1.Capacity for sustained, focused attention

2.Willingness to suspend closure

3.Willingness to take risks

4.Tolerance for failure

5.Tolerance for ambiguity, paradox, and uncertainty

6.Intellectual generosity and fallibilism

7.Metacognitive awareness

These were projected up on the overhead projector in the room at one point in the presentation, but since I wasn’t taking notes I’m getting them from Blau’sThe Literature Workshop:  Teaching Texts and Their Readers, which I promptly purchased from Heinemann in the bookroom the next day.

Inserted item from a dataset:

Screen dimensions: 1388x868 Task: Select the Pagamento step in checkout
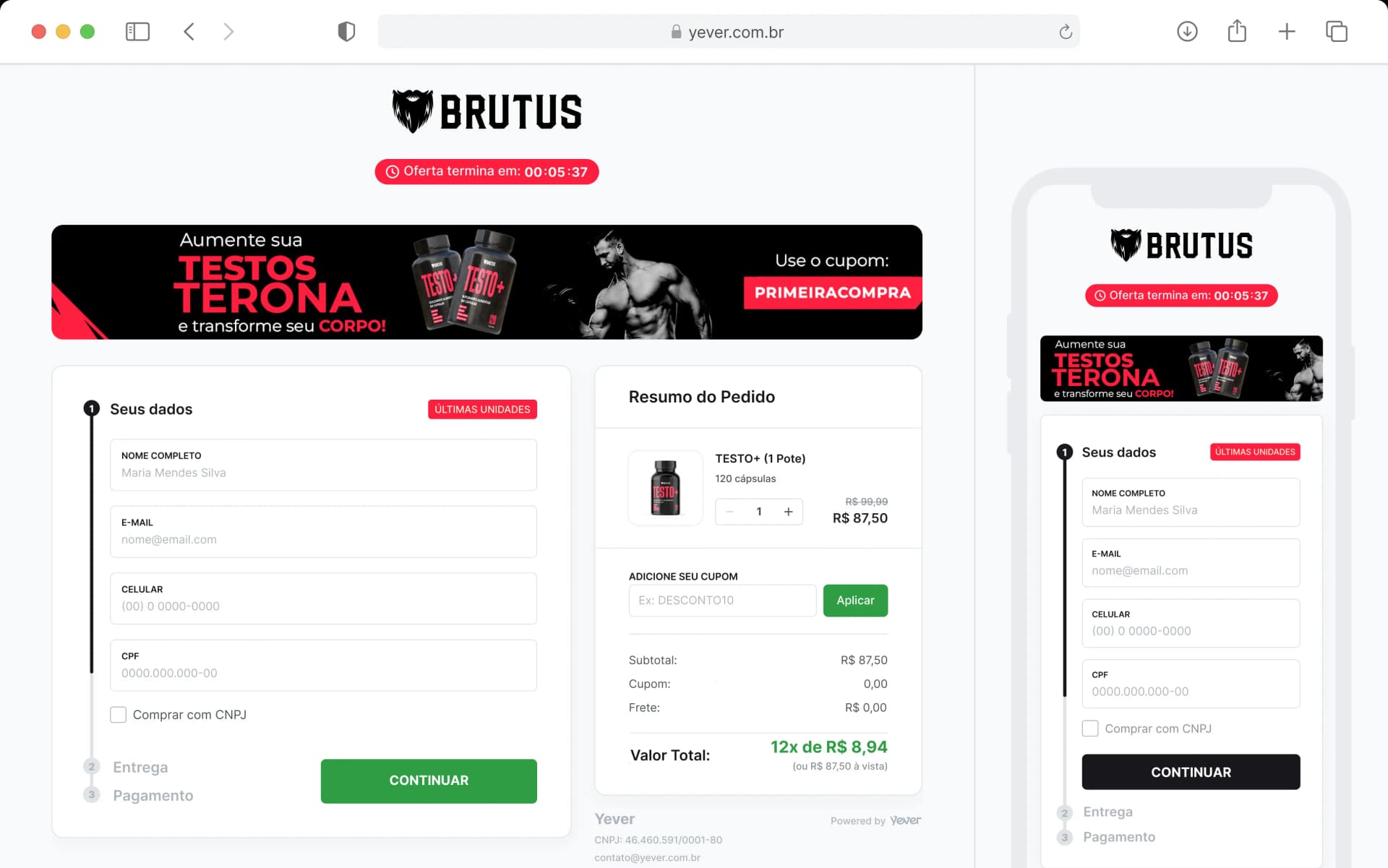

I felt excited hearing all this because it resonates profoundly with my own sense of what learning involves, and it is definitely a way I want my students empowered—willing to make mistakes and “dwell in uncertainty” (nobody on the panel quoted this by Emily Dickinson—or Keat’s “negative capability”—but they came to my mind).  I certainly want my students to enter complex texts and stay there long enough for something interesting to happen, developing habits of persistence and having fun.

This was the theory that excited me, but the practice was equally invigorating:  Smith took us through a sequence of activities that I knew I wanted to take back right away and ask my students to do, and ask my colleagues in the program I coordinate to try out and adapt in their own classes.  As I write this review now, I’ve been poring through The Literature Workshop, finding in it an approach to high-level reading (not just “literature” as such) and reading/writing integration that I have already begun sharing with colleagues.

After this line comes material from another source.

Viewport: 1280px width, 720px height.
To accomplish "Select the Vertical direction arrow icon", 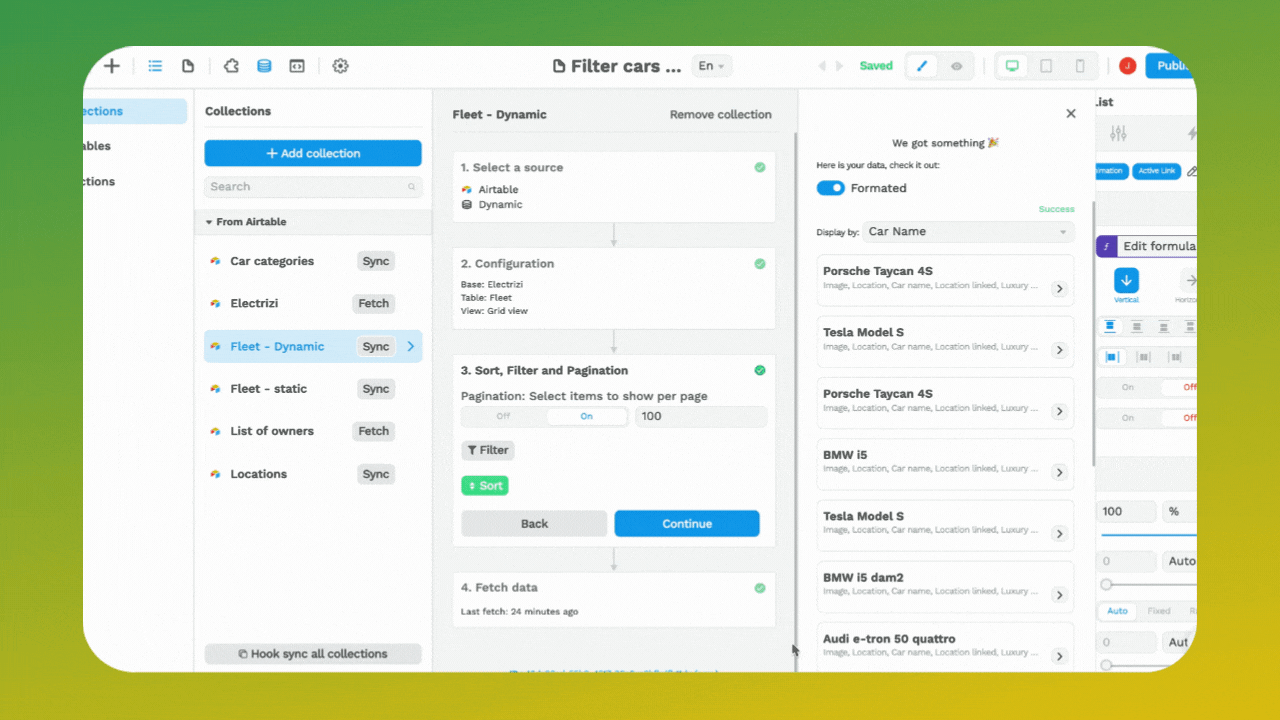I will pos(1126,281).
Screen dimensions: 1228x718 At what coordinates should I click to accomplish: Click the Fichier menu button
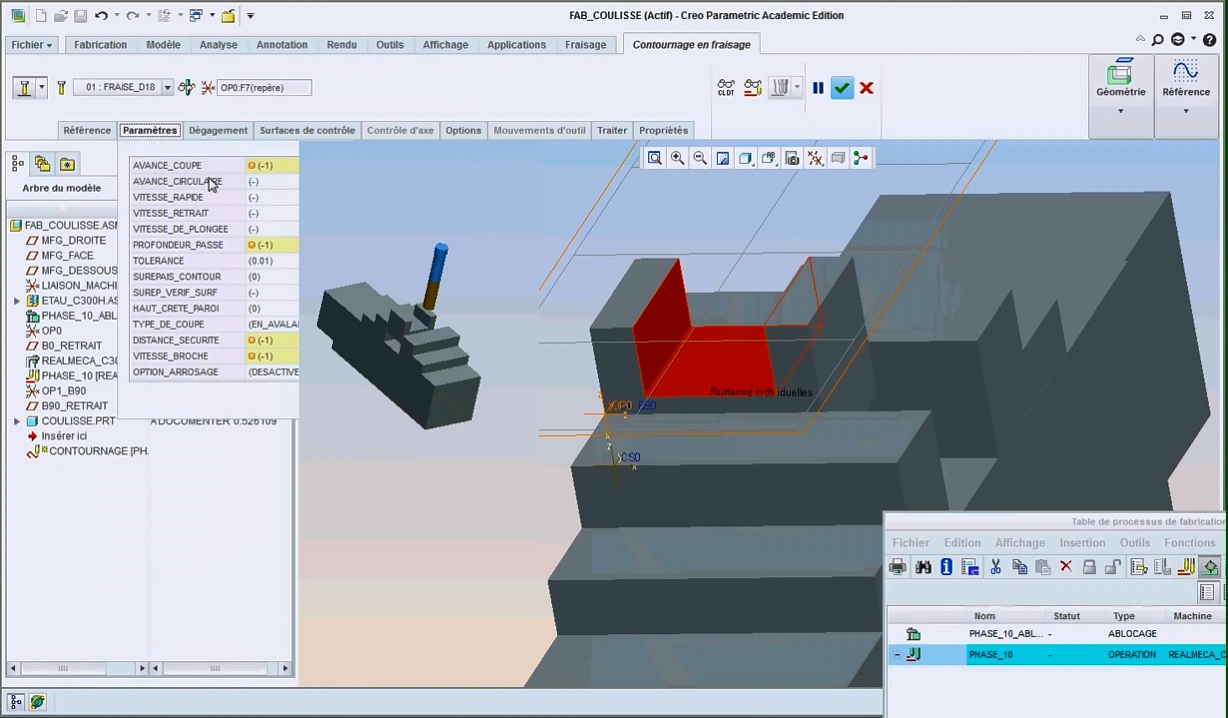coord(33,45)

Stephanie Paterson spoke then about “pants-down” teaching, a term for teaching a text one has not read before, approaching it new as the students do.  I took it also to be more broadly a term for using concepts from performative literacy to teach reading and writing.  I especially appreciated her application of the dimensions of performative literacy to writing and revising.  On her PowerPoint, she quoted a student making these applications to her own writing:  

What helped me the most is the need to have ‘a tolerance for failure’ (Blau 211).  This is important because, without this, it’s difficult to open yourself up to revision. Dr. Paterson highlights this point when she describes her classroom as a laboratory for trial and error. Also, you need to have a “willingness to suspend closure” (Blau 211). In case you don’t find any of the answers you were looking for, be open. You may find the answers will come when you least expect them.

–Tarah, FYC student

I also enjoyed another item from that PowerPoint:  

It may be that when we no longer know what to do we have come to our real work and that when we no longer know which way to go we have begun our real journey…The mind that is not baffled is not employed.  ---Wendell Berry

So, though I was expecting a fun and diverting session, this was instead the transformative session for me at this year’s 4Cs—this was the session that I hope will change my and my colleagues teaching for the better, and deepen our understanding of what we are doing.  I must say that being able to immediately buy a book related to the session, and read in it on the plane on the way home, and begin sharing it with my sleepy colleagues during long waits in airports, contributed immensely to the staying power of these ideas.  I must also say that, though Blau’s book came out in 2003, and he’s been playing with these ideas for longer than that, it doesn’t matter because all this is—in this incarnation, at least—new to me, and what I’m ready for, and it is timely for what my program is ready to take on.